Now a word about confession. In our prayer of confession during worship, we confess sins which are, for the most part, common to all of us. Then we have a time for silent confession. There may be times when we reach a major transition or transformation and we confess something at the prayer time. Like, “I finally decided to go to rehab, and I want to thank God for seeing me to this point. But generally worship is not a time to spill gossip about yourself and those you are in relationships with. I remember one time a wife said during the prayer time, “We have been having a tough time in our marriage, I am not sure we can make it. Please pray for us.” Now this was more than appropriate because, for one, her husband was sitting right next to her with a look that said, “Thanks honey for confessing my sins and letting everyone know you lack confidence in me!”

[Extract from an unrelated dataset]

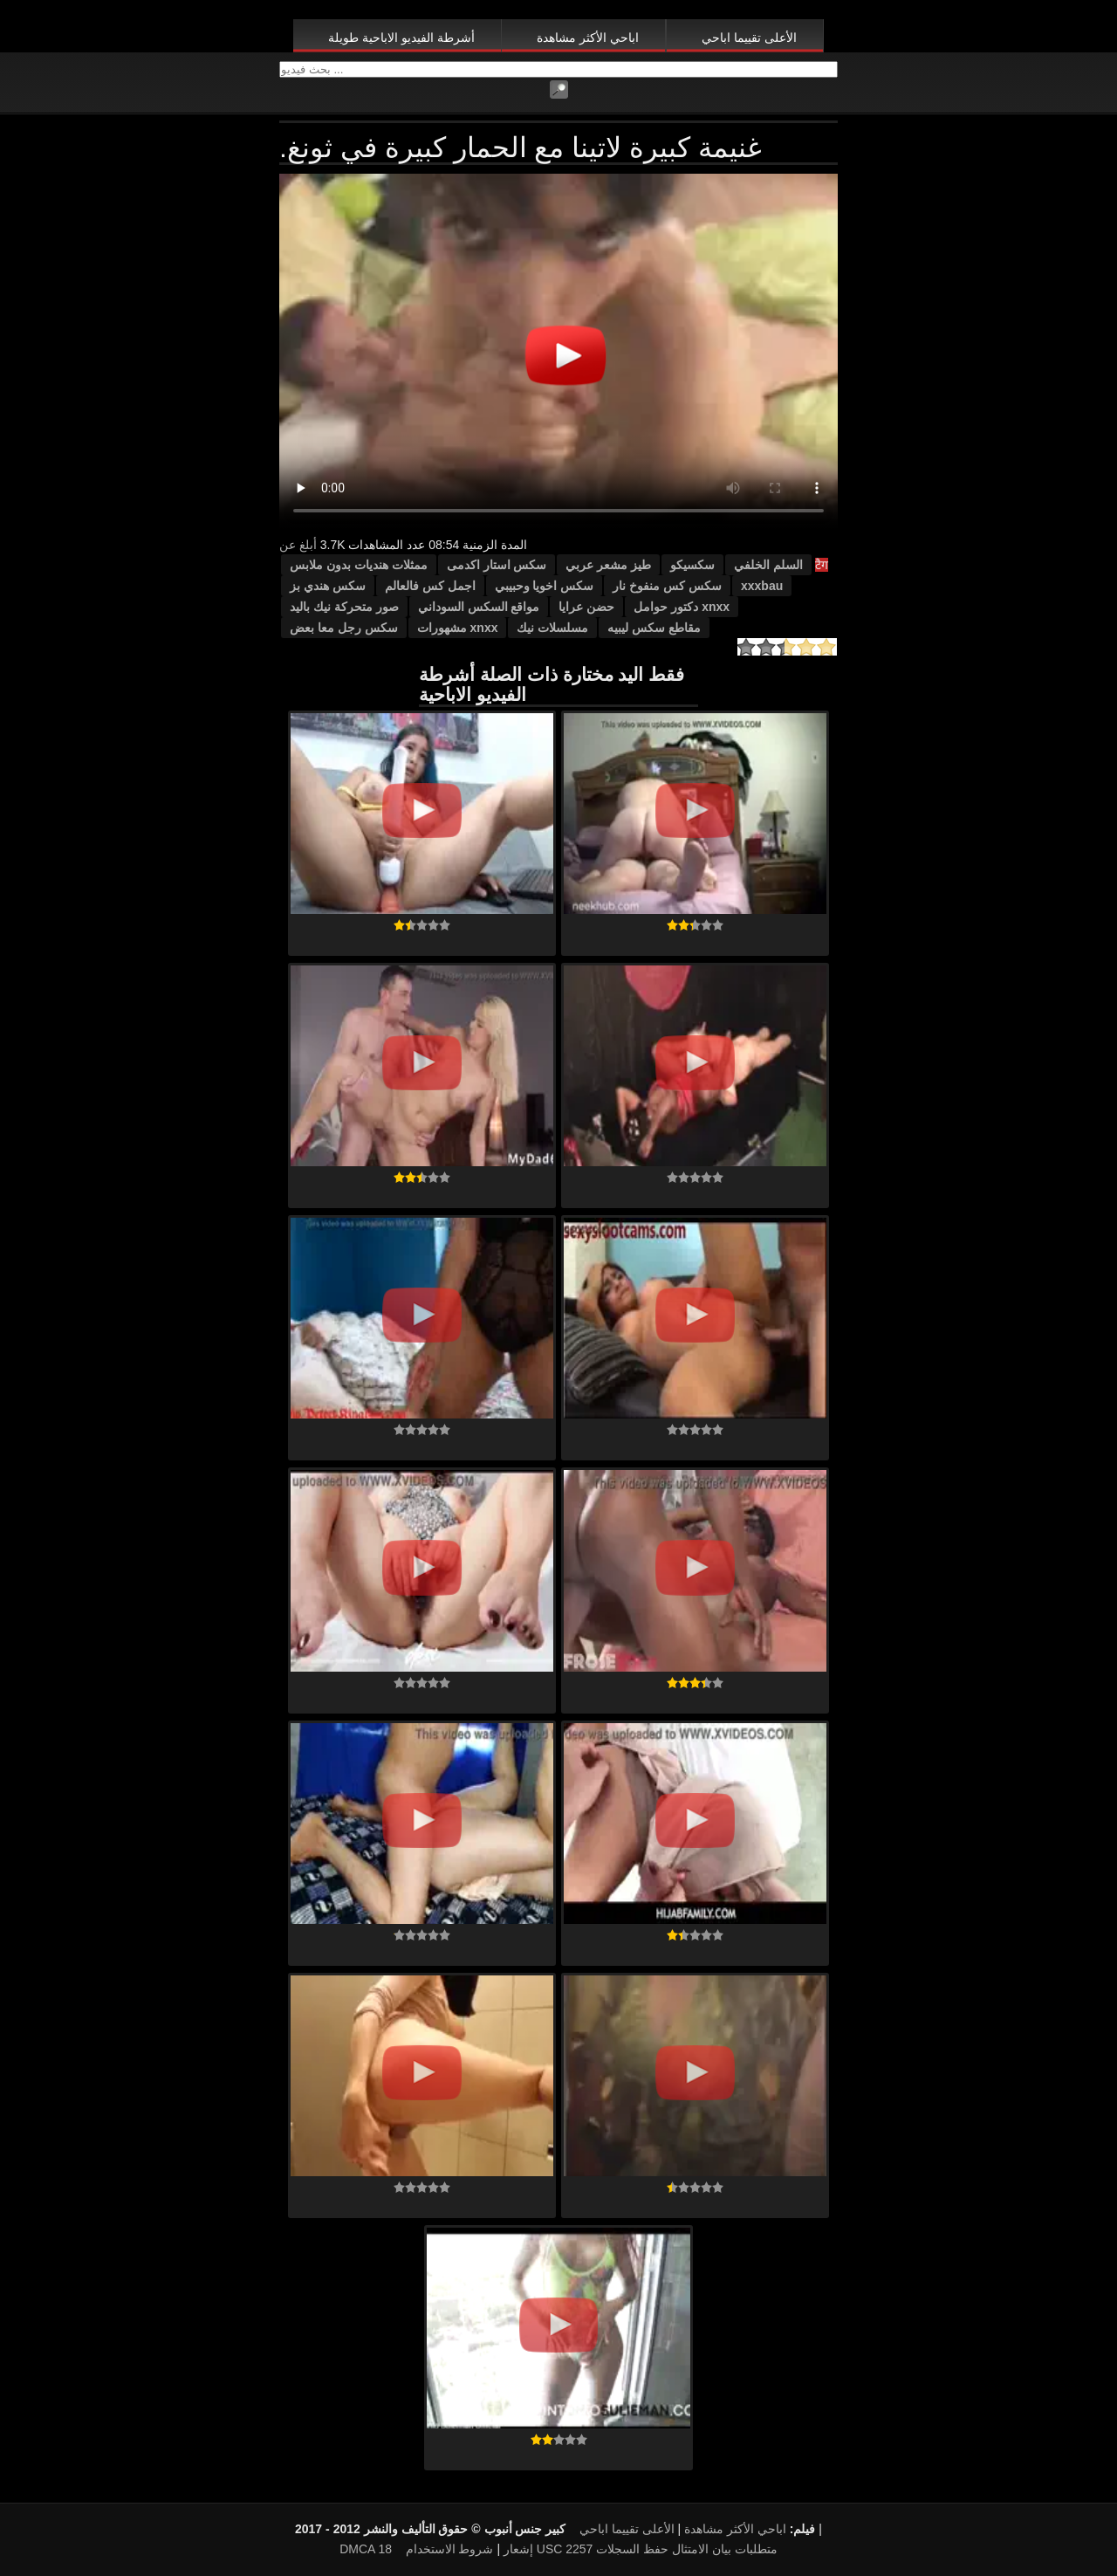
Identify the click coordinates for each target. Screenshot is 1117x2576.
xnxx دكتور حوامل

What James is talking about is that we should have a pastor, a friend or a small group to whom we can keep ourselves accountable. We want to help each other grow, to love more and sin less. So we need and provide safe space for confession and forgiveness. Part of forgiveness is loving people where they are at right now. Now it may be that there are consequences to our sin which we will need to suffer. The devil tells us sin widens our options but in reality it narrows them. But God always leaves us choices to follow him and improve our lives. But given the context of where you are now, with what is possible given the options and tools you have before you in this moment, we want to love you in such a way that it will help you make the choice God would have you make. The prayer of a righteous person has great power in its effects.

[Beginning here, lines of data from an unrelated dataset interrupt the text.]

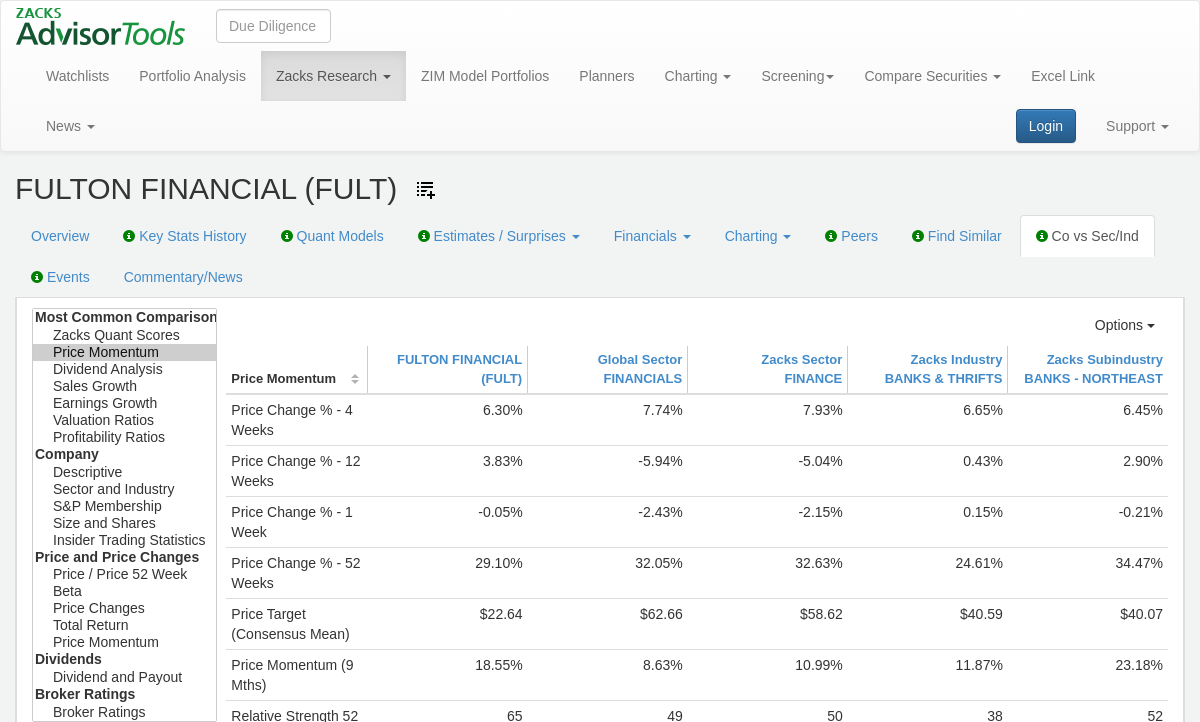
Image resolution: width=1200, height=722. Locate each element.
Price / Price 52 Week (124, 574)
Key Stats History (184, 236)
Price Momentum (124, 352)
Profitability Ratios (124, 437)
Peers (851, 236)
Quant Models (332, 236)
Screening (797, 76)
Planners (606, 76)
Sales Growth (124, 386)
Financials (652, 236)
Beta (124, 591)
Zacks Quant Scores (124, 335)
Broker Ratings (124, 712)
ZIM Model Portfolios (485, 76)
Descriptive (124, 472)
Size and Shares (124, 523)
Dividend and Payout (124, 677)
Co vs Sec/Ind (1087, 236)
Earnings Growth (124, 403)
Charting (698, 76)
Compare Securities (932, 76)
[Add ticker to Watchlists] (426, 190)
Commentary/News (183, 277)
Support (1137, 126)
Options (1125, 325)
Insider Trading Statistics (124, 540)
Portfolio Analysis (192, 76)
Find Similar (957, 236)
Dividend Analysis (124, 369)
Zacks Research (333, 76)
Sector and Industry (124, 489)
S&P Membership (124, 506)
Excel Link (1063, 76)
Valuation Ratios (124, 420)
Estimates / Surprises (499, 236)
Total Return (124, 625)
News (70, 126)
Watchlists (77, 76)
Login (1046, 126)
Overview (60, 236)
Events (60, 277)
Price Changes (124, 608)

Leviticus is also talking about the long term modes of behavior that make for good and strong community over time. Leave a little fruit for the poor and the sojourner – for those traveling from one land to another. Don’t steal, don’t lie, again don’t swear – let your yes be yes and your no, no. Don’t oppress people, pay them fair wages on time. Don’t make fun of people or bully people. Don’t take advantage of the weakness of others. Don’t curse the deaf or trip the blind. Treat all with the same honest judgment, showing no partiality one way or the other. Try to resolve conflict rather than stoking the flames of conflict. Love your neighbor as yourself.
These are simple lessons in ethics for the community that is the church, for our own individual lives, and for our nation. They are meant for the patience necessary for long term relationship is community. This is why we come together to affirm our efforts to grow ever more loving and holy, ever more peaceful and prosperous.
In our patience, may the fruit of the Spirit ripen into sweet divine peace within and among us. Amen.